══ SUMBER ══
Hukum

Revisi UU Minerba oleh DPR Tidak Memenuhi Syarat Formil dan Material

×

Revisi UU Minerba oleh DPR Tidak Memenuhi Syarat Formil dan Material

Sebarkan artikel ini
Bayu Yusya, Kepala Divisi Media dan Publikasi PUSHEP.

Melanesiatimes.com – Usulan revisi Undang-Undang (UU) Minerba yang sedang digodok oleh DPR RI menuai kritik tajam dari berbagai pihak. Proses penyusunan RUU Minerba, yang merupakan perubahan dari UU Nomor 4 Tahun 2009 yang telah dimodifikasi oleh UU 3 Tahun 2020 dan Perppu Cipta Kerja, dianggap tidak memenuhi sejumlah kriteria hukum baik secara formil maupun material. Kritik ini datang dari Pusat Studi Hukum Energi dan Pertambangan (PUSHEP), yang menyoroti sejumlah ketidaksesuaian dalam prosesnya. Selasa (23/01/2025) lalu.

Menurut Bayu Yusya, Kepala Divisi Media dan Publikasi PUSHEP, revisi ini gagal memenuhi syarat formil karena tidak melalui prosedur yang benar. Salah satunya, RUU Minerba tidak dimasukkan dalam Program Legislasi Nasional (Prolegnas), yang merupakan langkah awal dalam perencanaan legislasi di Indonesia. Bahkan, alasan penggunaan “kumulatif terbuka” berdasarkan putusan Mahkamah Konstitusi (MK) dinilai tidak tepat. Bayu mengingatkan bahwa pada Desember 2024, MK telah menolak judicial review terhadap UU Minerba terkait dengan pemberian lokasi tambang kepada organisasi kemasyarakatan (Ormas). Artinya, tidak ada masalah konstitusional yang mendasari perlunya revisi.
═══
══ CUPLIKAN DATA ══
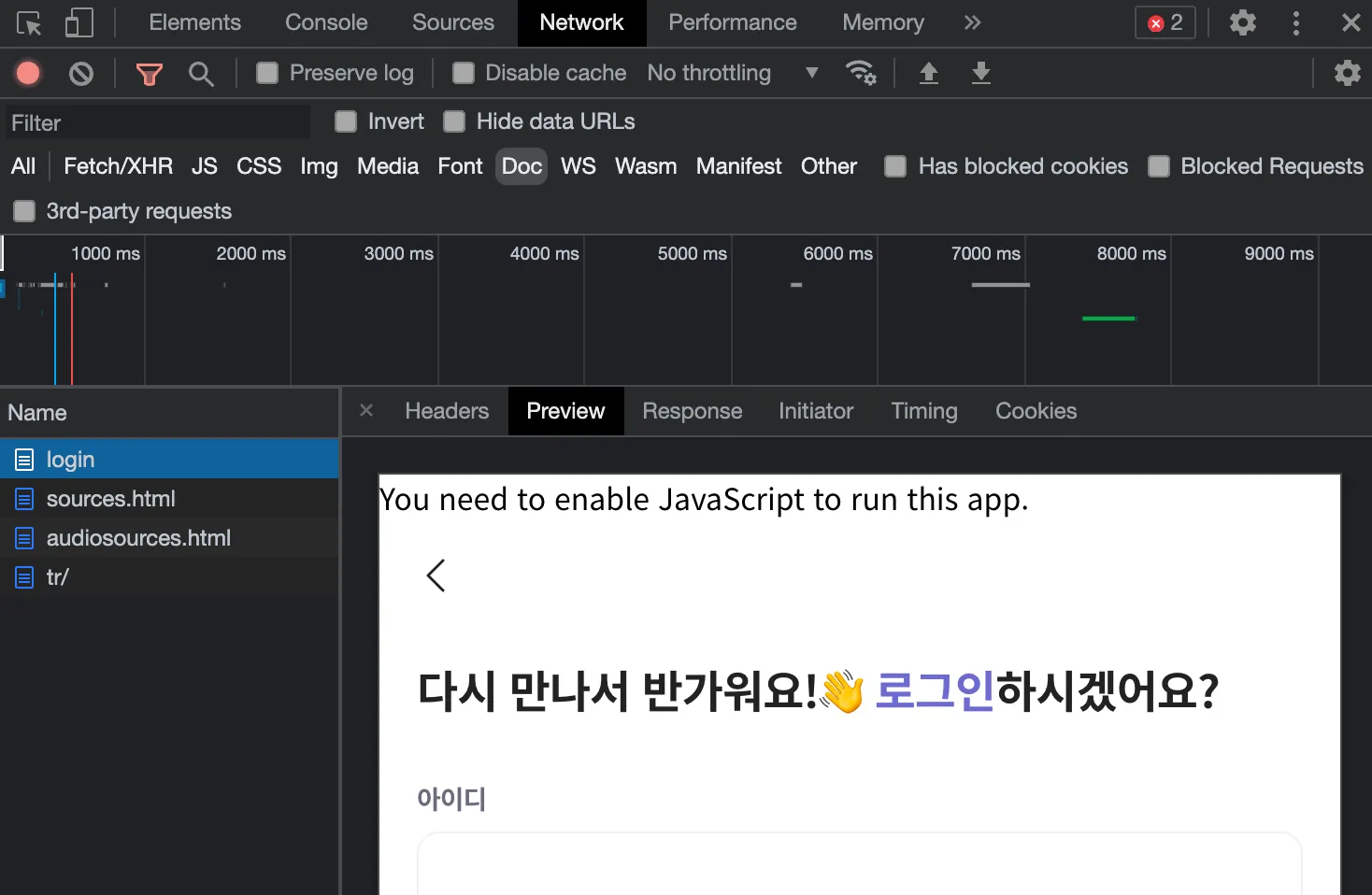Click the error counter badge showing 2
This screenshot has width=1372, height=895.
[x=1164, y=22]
═══
══ CUPLIKAN DATA ══
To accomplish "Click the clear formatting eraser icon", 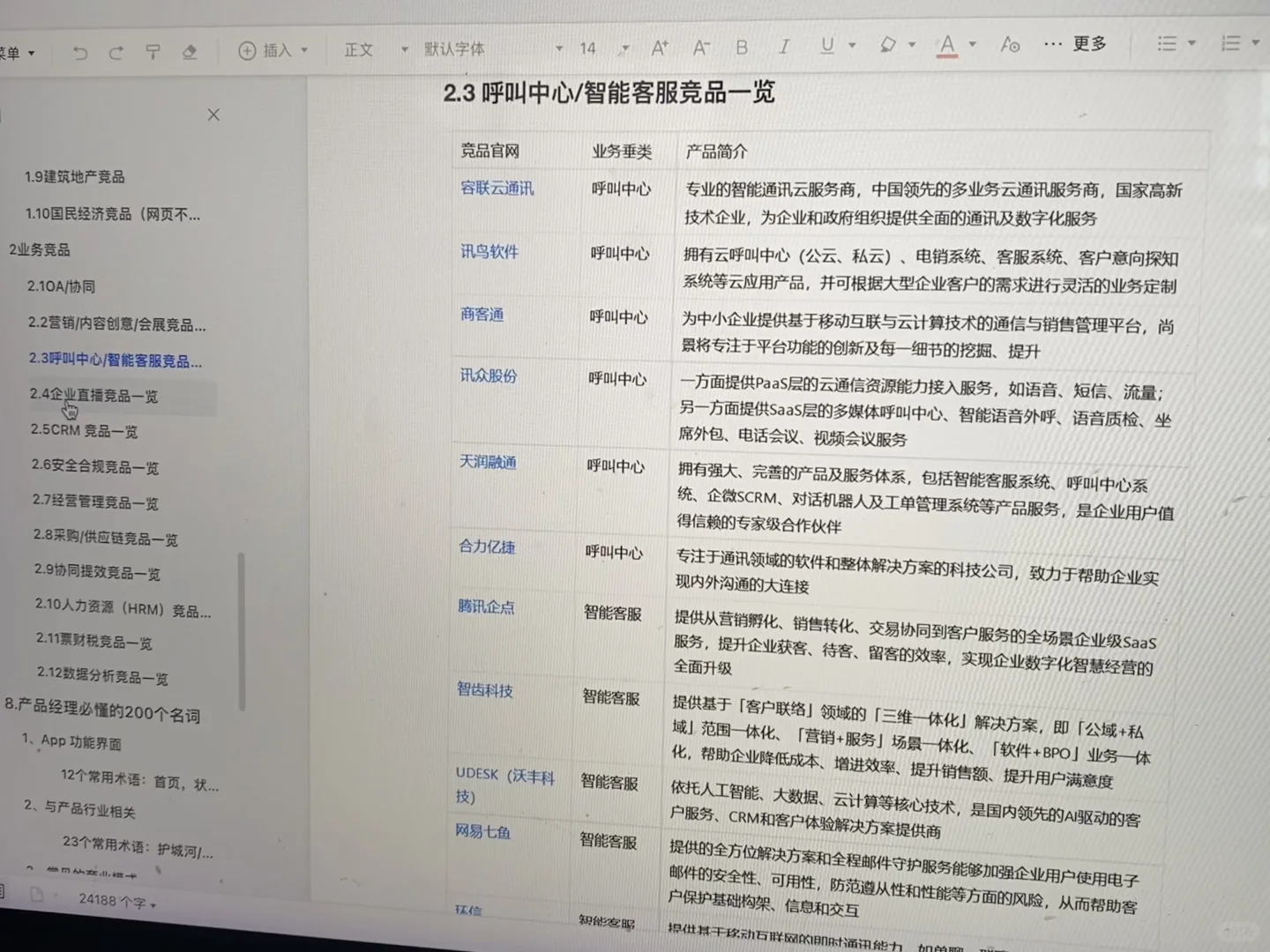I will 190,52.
═══
TANTANGAN
**A.** Menurut artikel tentang revisi UU Minerba, lembaga apa yang melontarkan kritik terhadap proses penyusunan RUU Minerba?
**B.** Salin dari artikel tentang revisi UU Minerba bagian yang dimulai dengan "Melanesiatimes.com – Usulan" dan berlanjut hingga "Selasa (23/01/2025) lalu.".
Data di atas tidak diperlukan.

JAWABAN BENAR
**A.** Pusat Studi Hukum Energi dan Pertambangan (PUSHEP).

**B.**
Melanesiatimes.com – Usulan revisi Undang-Undang (UU) Minerba yang sedang digodok oleh DPR RI menuai kritik tajam dari berbagai pihak. Proses penyusunan RUU Minerba, yang merupakan perubahan dari UU Nomor 4 Tahun 2009 yang telah dimodifikasi oleh UU 3 Tahun 2020 dan Perppu Cipta Kerja, dianggap tidak memenuhi sejumlah kriteria hukum baik secara formil maupun material. Kritik ini datang dari Pusat Studi Hukum Energi dan Pertambangan (PUSHEP), yang menyoroti sejumlah ketidaksesuaian dalam prosesnya. Selasa (23/01/2025) lalu.